One of my favorite takeaways from Principles by Ray Dalio is the notion of above-the-line and below-the-line (hat tip: Matt). Dalio describes how to navigate both levels effectively in both work and life.
To synthesize well, you must 1) synthesize the situation at hand, 2) synthesize the situation through time, and 3) navigate levels effectively.
Synthesis, in my own words, means the ability to identify, understand, and combine bits and pieces into a whole. A coherent end point. As my colleague Ian Stewart says, “Keep your eye on the prize. Or, on the next step.”
You could apply this principle in many areas of work and life:
- Keeping meetings on topic with clear decisions at the end.
- Converging on a minimum viable product launch.
- Coaching and feedback conversations with peers, mentors, employees.
- Business strategy and decision-making.
- Presenting important information to a group: telling a story that sticks.
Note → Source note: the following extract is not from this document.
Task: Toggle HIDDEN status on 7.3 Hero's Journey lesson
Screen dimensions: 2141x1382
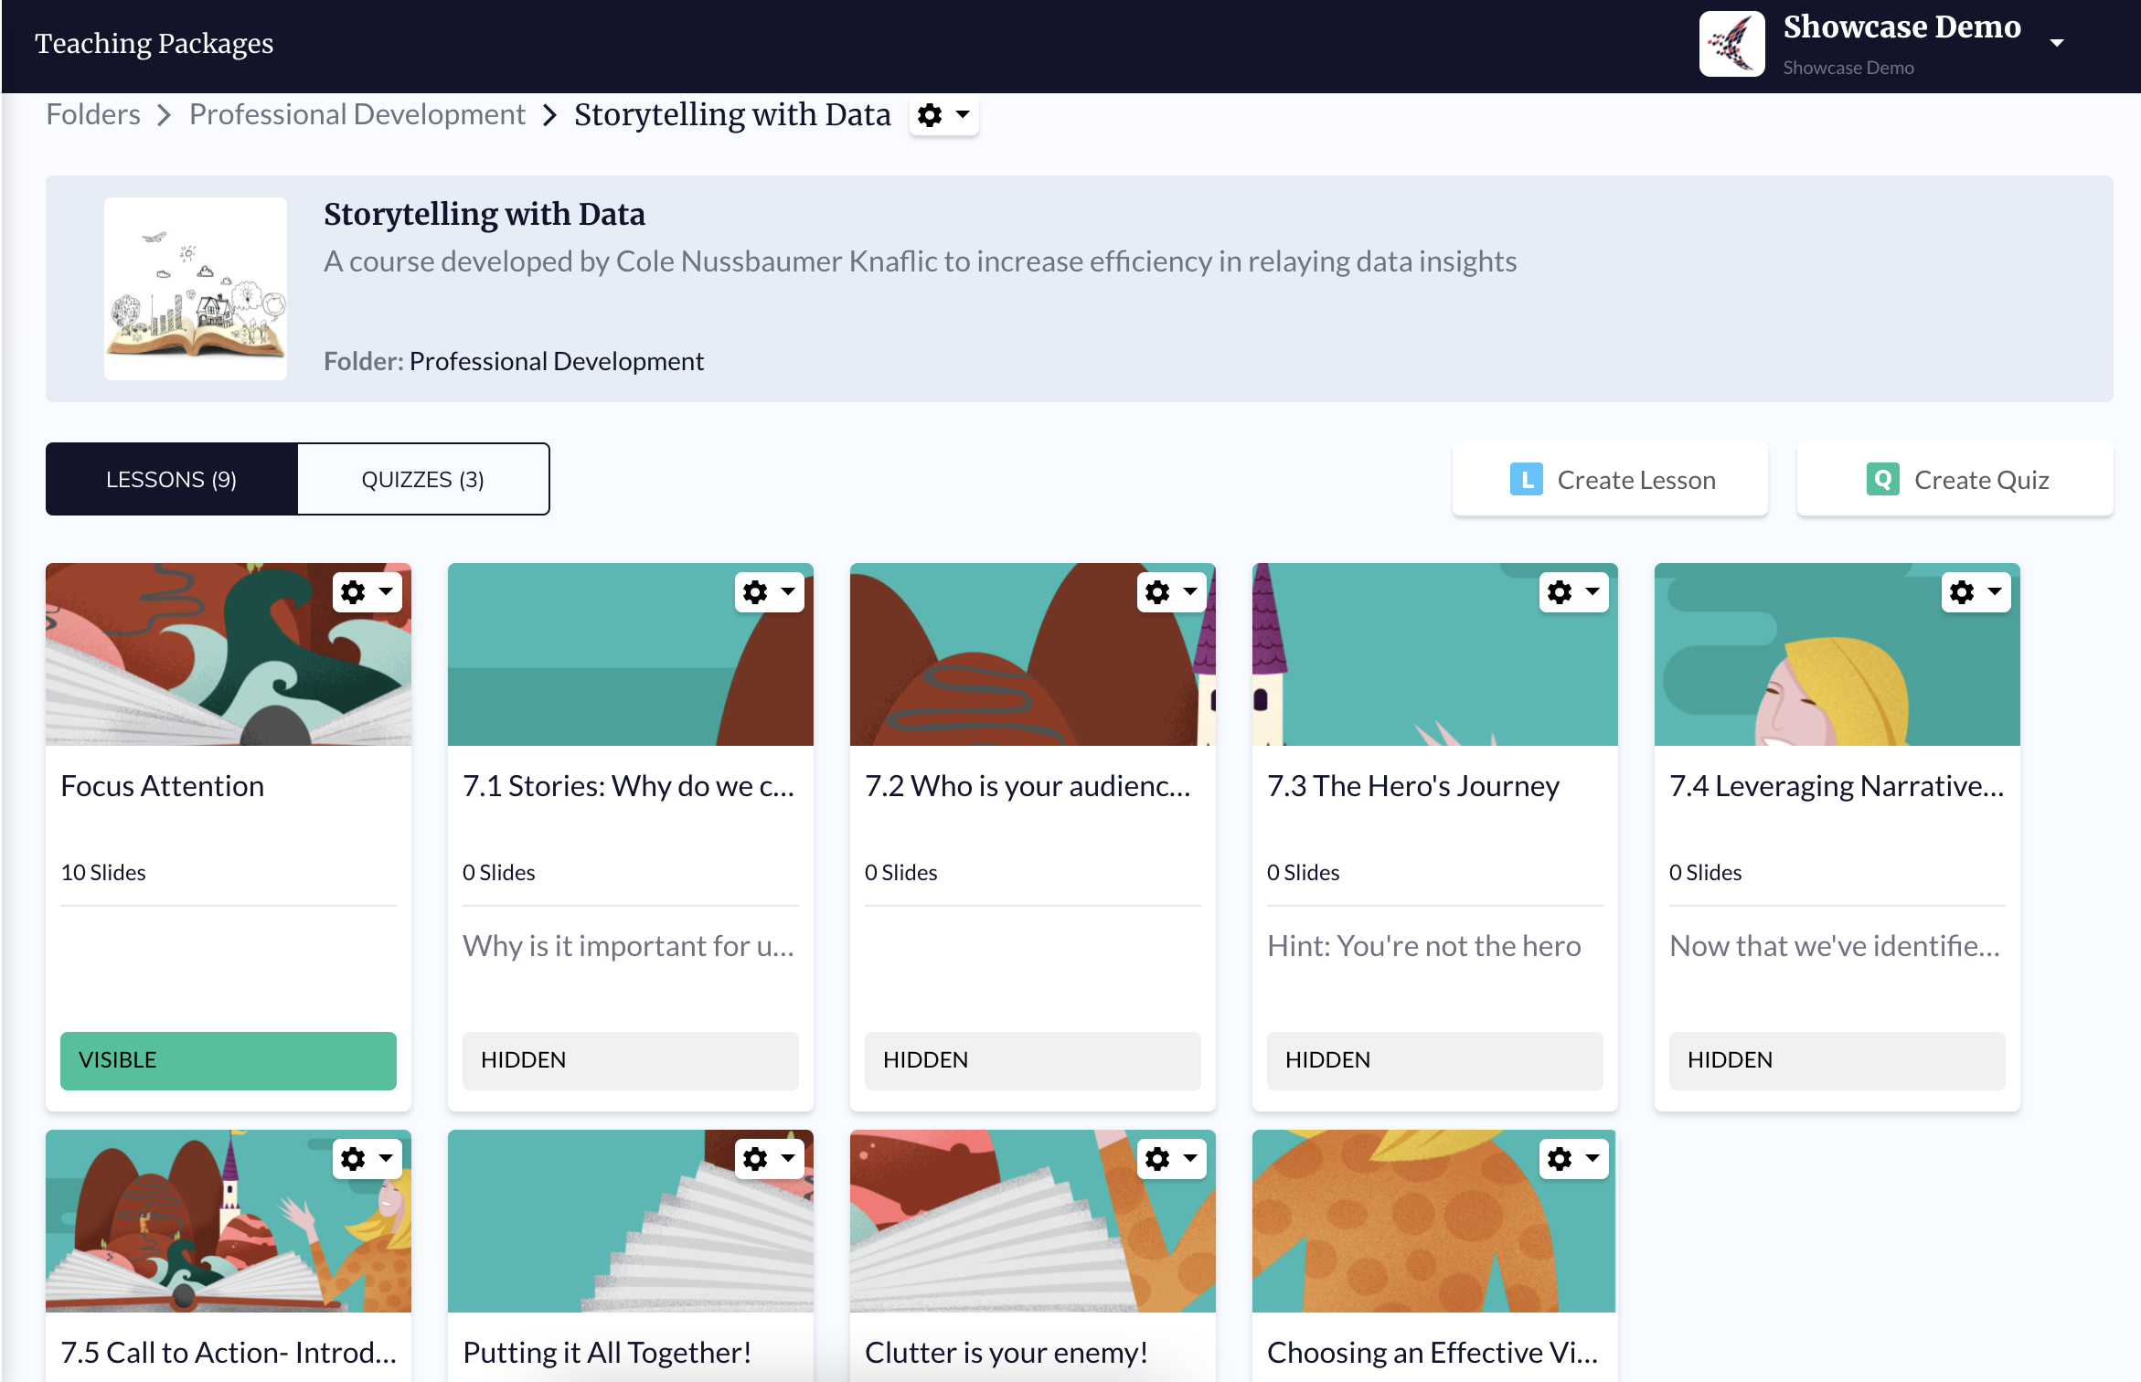Action: pos(1435,1060)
In addition to navigating the levels effectively, there’s an added benefit of shared language:
Use the terms “above the line” and “below the line” to establish which level a conversation is on.
This makes clear when a divergent or convergent conversation is needed.
Navigating the levels well means you are an effective communicator and decision maker. Able to balance inputs such as thinking, planning, and research with a clear and purposeful decision to move things forward.
4 thoughts on “Synthesis: Navigating Levels Effectively”
What do you think the A B C D etc. represent here? And what are some practical examples. I think I get it but still haven’t fully internalized this part of the book
Hi Kalvin, The letters represent steps in a decision or project, in sequential order, like the chapters in a story.